A little over a week ago the constant conflict that has been happening in Gaza reached new hights with both sides going on what they call “defensive attacks.” While this area of the word is, unfortunately, no stranger to fighting, there was something different this time. Not only was the battle being fought by militants and soldiers, but it was also playing out online as for the first time ever an army was live tweeting it’s battle. Israel’s army, the Israeli Defence Forces (IDF), was actually live tweeting the conflict and what they were doing. This unprecedented social media move had stirred quite a bit of controversy as no one had ever seen, or even thought, an army would live tweet their tactics as a conflict played out.

This also got a lot of people talking about what was going on through social channels. I thought that it would be interesting to look at how some of this played out in terms of social media data. With no commentary on the matter from myself, I decided to look for chatter in social media about Gaza as a lot of the talk was being tied together through the use of a #Gaza hashtag.

I looked up talk of “Gaza” from the day the battle started on November 13th up to yesterday when both sides agreed to a ceasefire. From November 13 to the 21st I found Gaza being mentioned through social channels over 6.2 million times. There was 90,875 blog posts, 203,857 online news articles, 148,664 forum postings and 5,852,672 tweets.

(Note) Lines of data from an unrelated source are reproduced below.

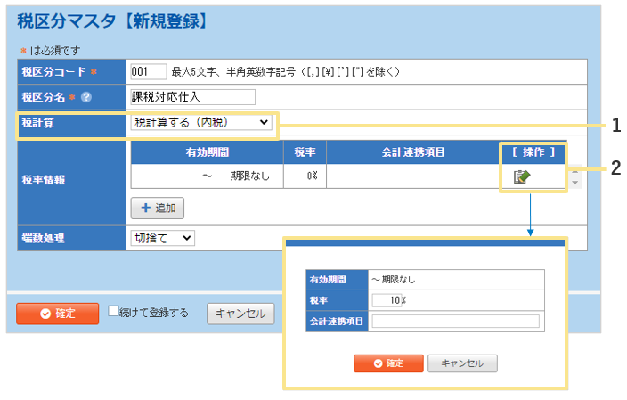This screenshot has height=400, width=627.
Task: Click into the 税区分名 text field
Action: point(192,97)
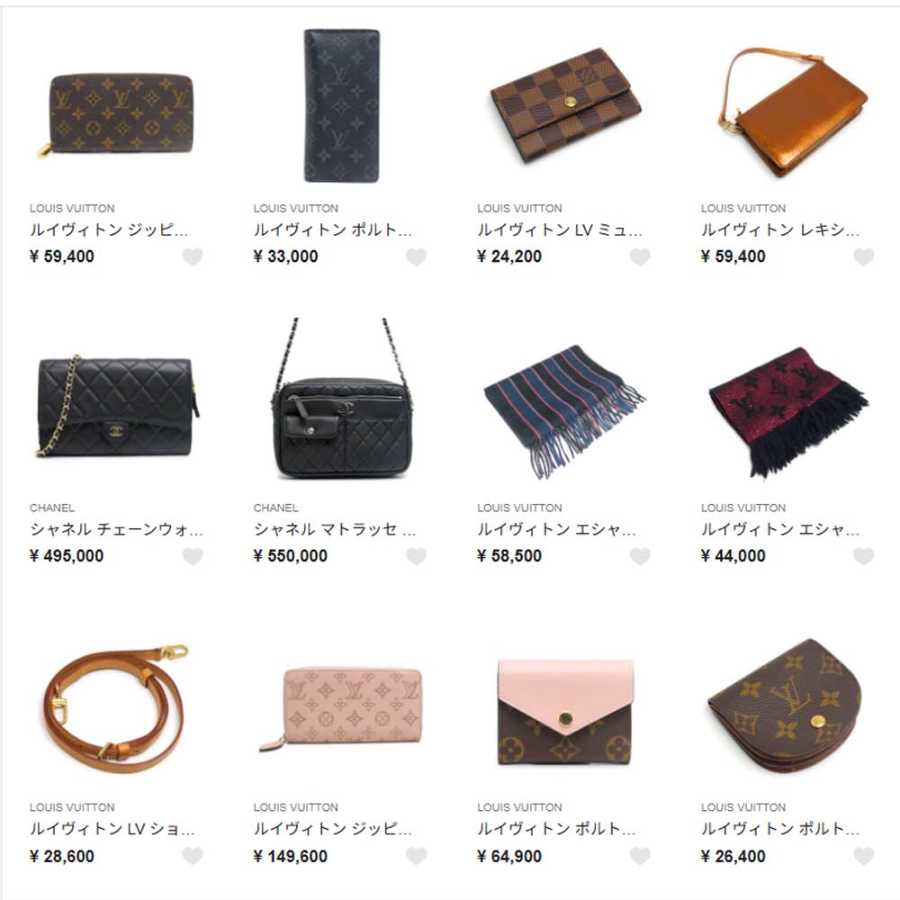Screen dimensions: 900x900
Task: Open ルイヴィトン LV ショ… strap title link
Action: click(x=113, y=829)
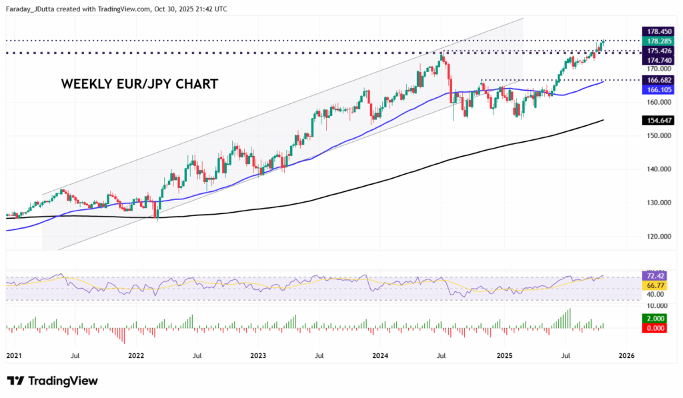Click the green 2.000 histogram label
Image resolution: width=683 pixels, height=398 pixels.
tap(655, 319)
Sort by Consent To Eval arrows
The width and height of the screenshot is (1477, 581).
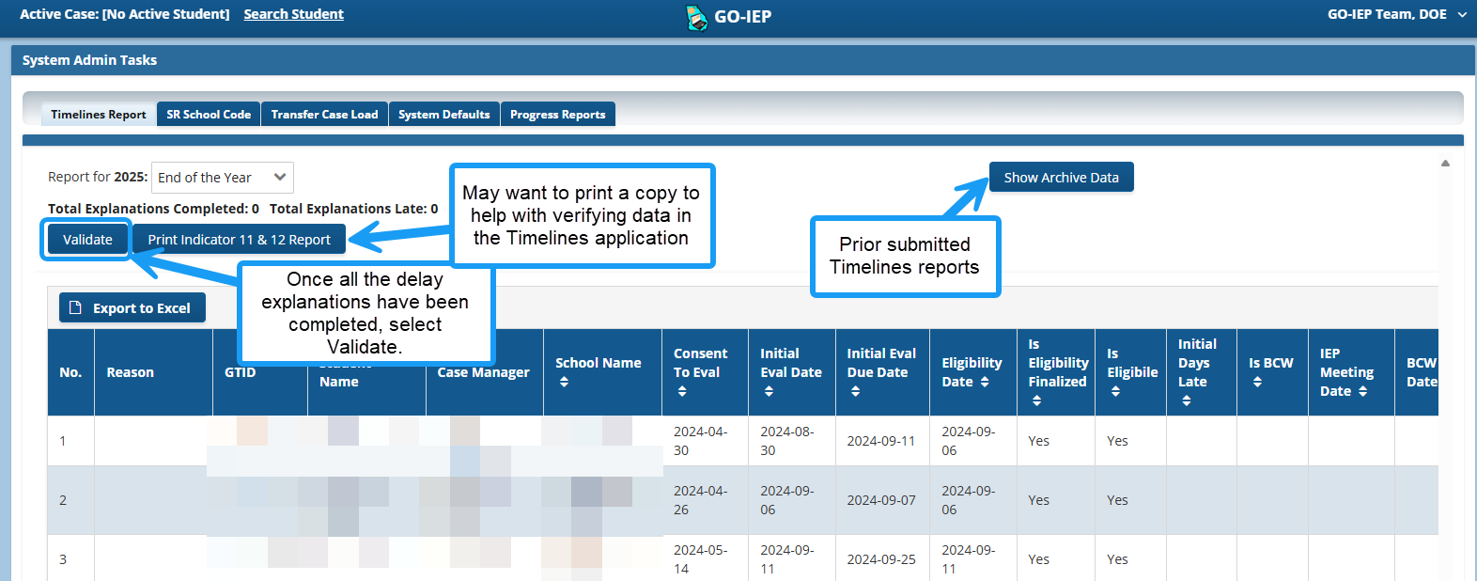click(682, 391)
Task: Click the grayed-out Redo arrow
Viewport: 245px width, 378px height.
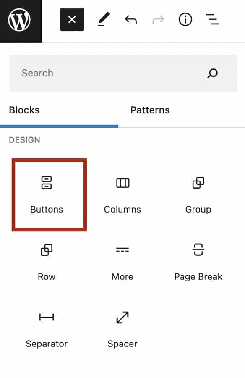Action: tap(158, 19)
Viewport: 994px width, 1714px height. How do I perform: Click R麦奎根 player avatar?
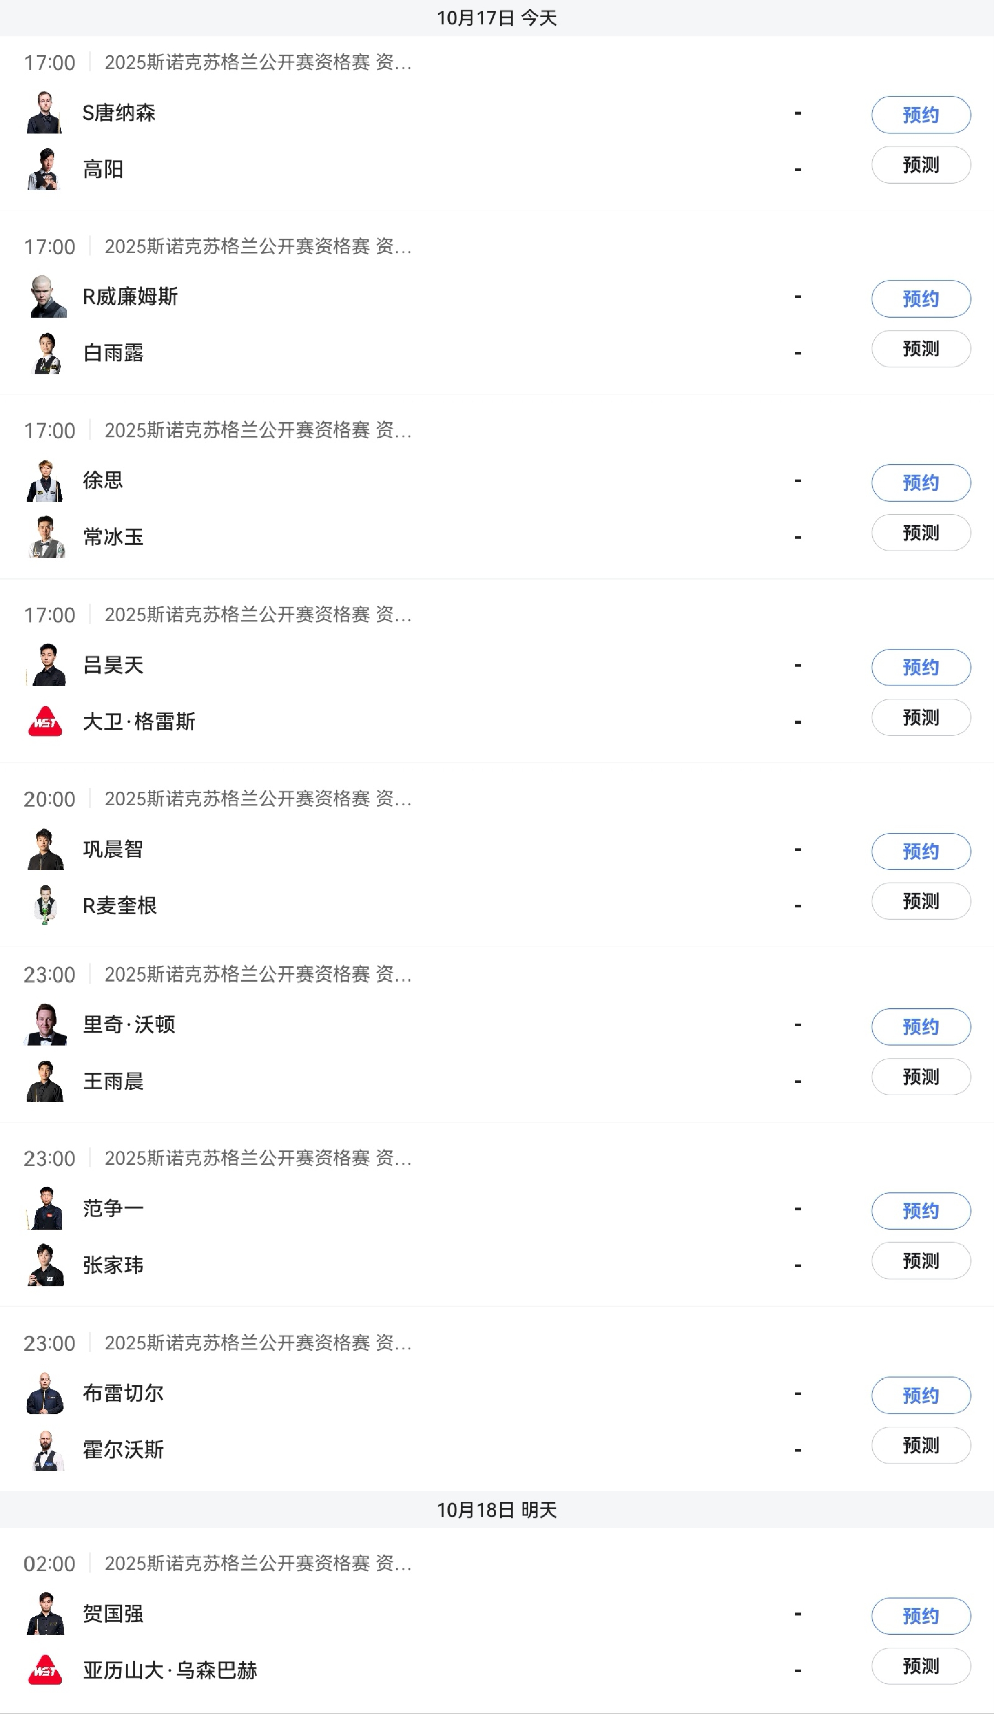(45, 905)
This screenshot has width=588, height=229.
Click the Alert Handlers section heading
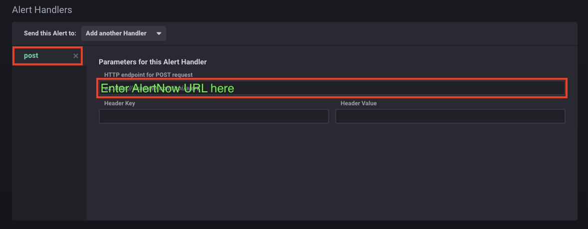[42, 9]
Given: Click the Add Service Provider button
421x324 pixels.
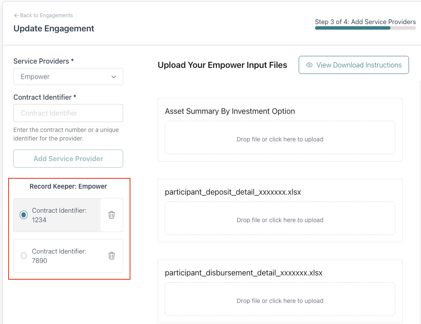Looking at the screenshot, I should pos(68,159).
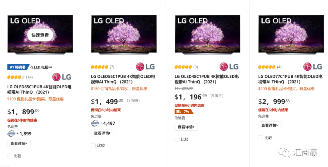Click LG brand logo for OLED77C1PUB

point(313,67)
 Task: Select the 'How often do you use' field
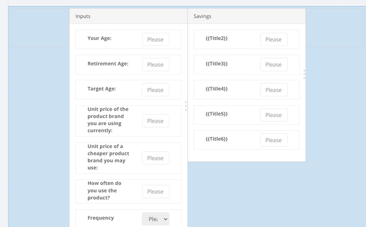155,191
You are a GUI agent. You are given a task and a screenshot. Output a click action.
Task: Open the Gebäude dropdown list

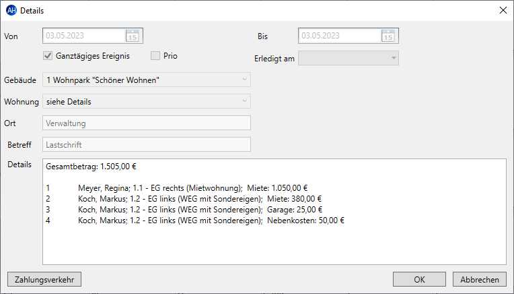point(244,80)
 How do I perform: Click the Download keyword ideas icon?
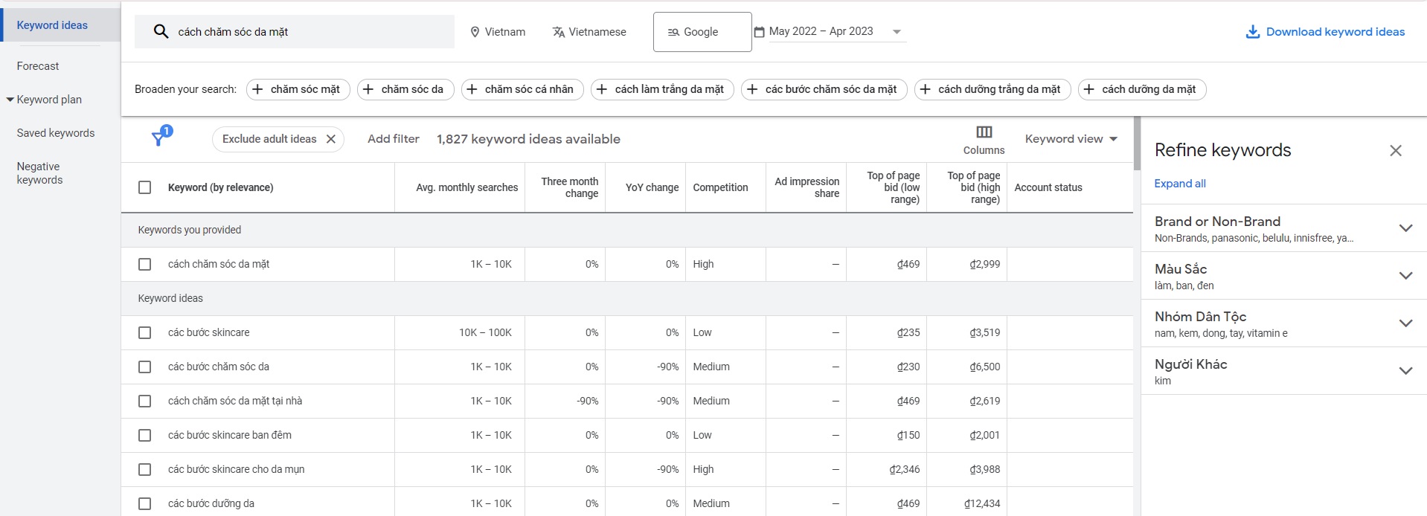[1253, 32]
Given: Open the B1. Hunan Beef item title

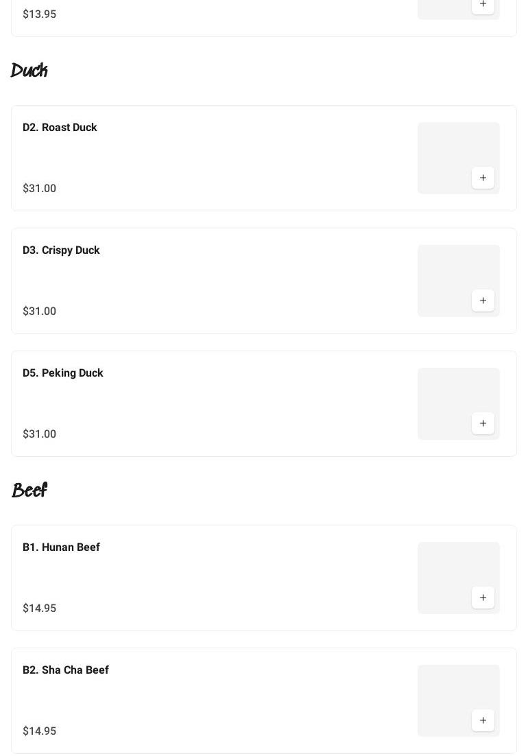Looking at the screenshot, I should [x=61, y=547].
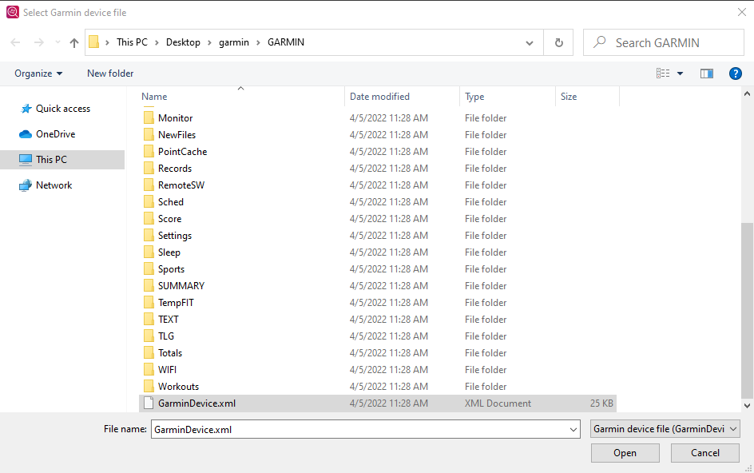
Task: Click the New folder button
Action: (110, 74)
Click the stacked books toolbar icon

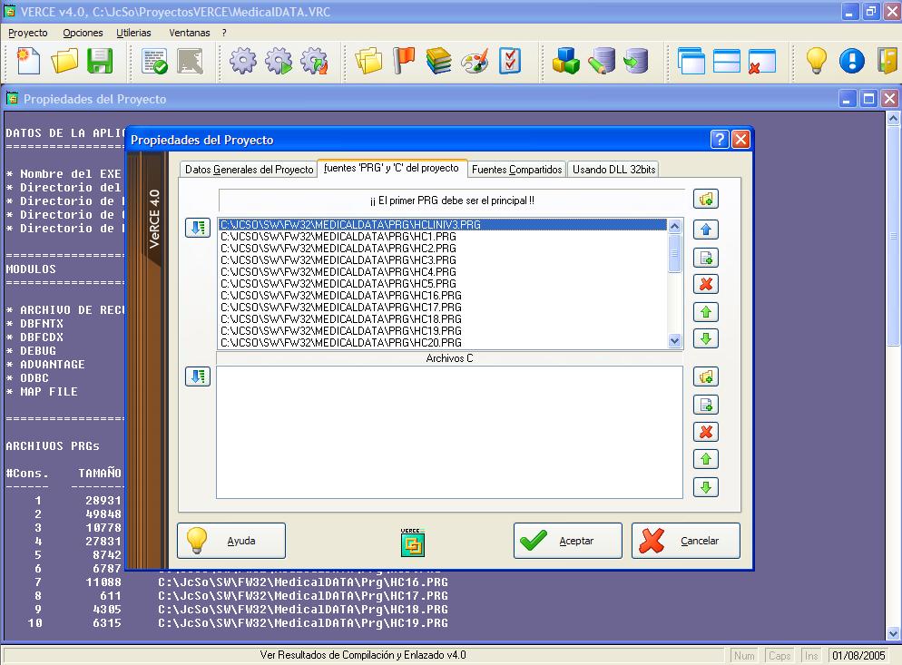[x=439, y=61]
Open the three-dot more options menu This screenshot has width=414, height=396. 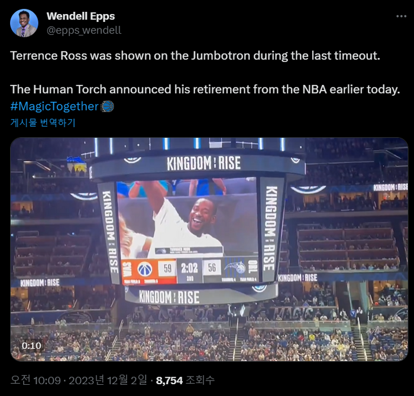click(x=402, y=17)
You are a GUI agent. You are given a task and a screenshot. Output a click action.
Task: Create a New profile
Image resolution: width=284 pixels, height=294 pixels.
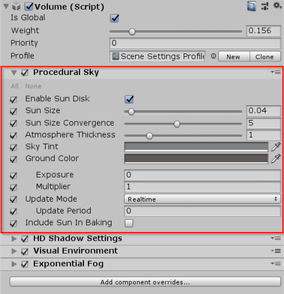pyautogui.click(x=234, y=56)
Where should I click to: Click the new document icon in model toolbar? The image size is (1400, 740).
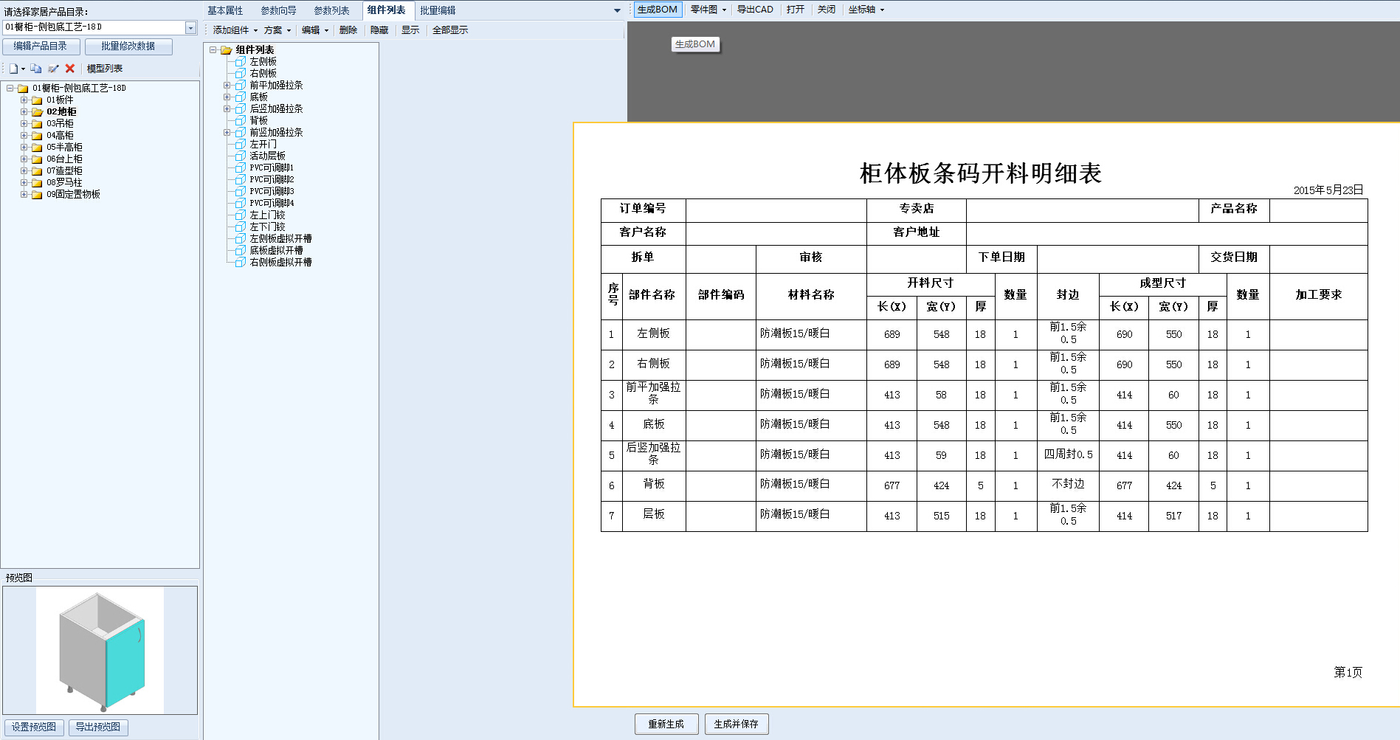[13, 69]
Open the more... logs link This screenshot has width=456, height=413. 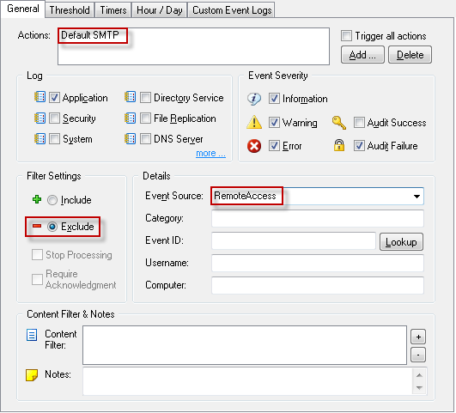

Since most of the activity was happening on Twitter, I dug a little bit deeper into what was happening there. Here I found that an average of 27,096 tweets about Gaza were being sent every hour over the course of the conflict. The hight of talk peaked on November 18th.

In the chart above we can also see a percentage breakdown of countries that were tweeting about Gaza. Below though, I pulled up a heat map of where these tweets were coming from and we can see that people all over the globe had something to say regarding what was happening in Gaza.

Something else interesting that I noticed when digging into this Twitter data was that a lot of the chatter about Gaza was actually people sharing information from other sources. I found that 62% of all the tweets I found about Gaza were actually retweets. That means that people were seeing information about the conflict coming from other sources and then RTing and passing that information on to their networks. 34% of the tweets found were regular tweets, meaning people that were saying something of their own accord about the conflict. The final 4% of tweets were @ reply messages, meaning that only 4% were people actually having direct conversations with one another about what was going on.

Lastly, I pulled up a word cloud and a buzzgraph to take a look at the conversation across all the social channels combined. It was interesting that in the words that came up in both of these I found it interesting that most of the words were more descriptive of what was happening and not personal feelings stemming from either side of the conflict. But at the same time, I suppose that supports the fact that most tweets were people RTing information about what was happening in the Gaza Strip as opposed to getting into heated debates about which side they sided with.